> [SELECTED EXTRACT]
This would certainly work with P4, if you're willing to accept the
premise that "English translated from Slovenian" is a different
"language" from "English" per se. P4 makes no firm guarantees about the
values you use for language identification. This is not so in P5 however.
In P5 you'd have to do something like "x-EN-SL" to show that the whole
thing is "privately defined". Or maybe you could persuade the world's
characterset geeks that EN-s-ENSL was meaningful. See further discussion
at http://www.tei-c.org/P5/Guidelines/CH.html#CHSH
Tomaz Erjavec wrote:
> Hi,
> another track could be that the language ids are extended, and you
> have e.g. (taken from the http://nl.ijs.si/elan/ corpus):
>
> <language id="sl-en">Translation from Slovene to English</language>
> <language id="en-sl">Translation from English to Slovene</language>
> <language id="sl">Slovene</language> <!--SLAVIC-->
> <language id="en">English</language> <!--GERMANIC-->
>
> An objection would be that the processing software couldn't easily
> know that 'sl-en' is in fact 'en'; but if you add a corresp (sameAs?),
> e.g.
>
> <language id="sl-en" corresp="en">Translation from Slovene to English</language>
>
> then the complexity for processing an element marked with @lang
> is only a little greater:
>
> <xsl:if test="@lang=$lang or id(@lang)/@corresp=$lang">...</xsl:if>
>
> I didn't test the above, so I can only hope it actually works..
> Still, I can see the objection that this would break generic
> stylesheets that rely on the lang attribute indicating the actual
> language of the element.
>
> Best,
> Tomaz
>
>
> <
> Peter Flynn writes:
> > On Wed, 2006-01-04 at 15:36, Lou Burnard wrote:
> > > Peter Flynn wrote:
> > >
> > > >>I think the only way to do this cleanly with P4 would be to add a <note>
> > > >>to the <notesStmt> saying something like "Translated from the Spanish"
> > > >>or whatever.
> > > >
> > > >
> > > > In the P4 interim, though, I need a machine-identifiable location (eg
> > > > an element or an attribute) for the language code, to assist in the
> > > > machine collation of the corpus.
> > > >
> > >
> > > hmm... how about
> > >
> > > <note>Translated from the <name xml:lang="es">español</name></note>
> >
> > That would certainly do it, although it's already clear from other text
> > that it's a translation. I just need something like source="es".
> >
> > ///Peter
>
>
|

> [TASKS AND EXERCISES]
A. In the mailing-list thread, why does Tomaz suggest giving the "sl-en" language entry a corresp attribute? Answer in one to three sentences.
B. From the mailing-list thread, set down the passage starting at "This would certainly" and ending at "in P5 however.", word for word.
C. According to the mailing-list thread, what value would you need in P5 to show that the language identification is privately defined?

> [DATASET EXCERPT]
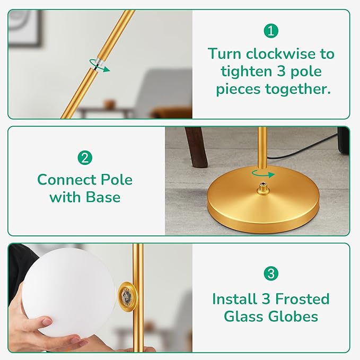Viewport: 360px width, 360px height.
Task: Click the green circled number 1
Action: click(x=271, y=31)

> [RESULTS IN ORDER]
A. Without it, processing software could not easily know that "sl-en" is in fact English. Setting corresp="en" lets a stylesheet match an element either by its own @lang value or by the corresp value of the language entry that @lang points to. This adds only a little complexity.

B.
This would certainly work with P4, if you're willing to accept the
premise that "English translated from Slovenian" is a different
"language" from "English" per se. P4 makes no firm guarantees about the
values you use for language identification. This is not so in P5 however.

C. "x-EN-SL"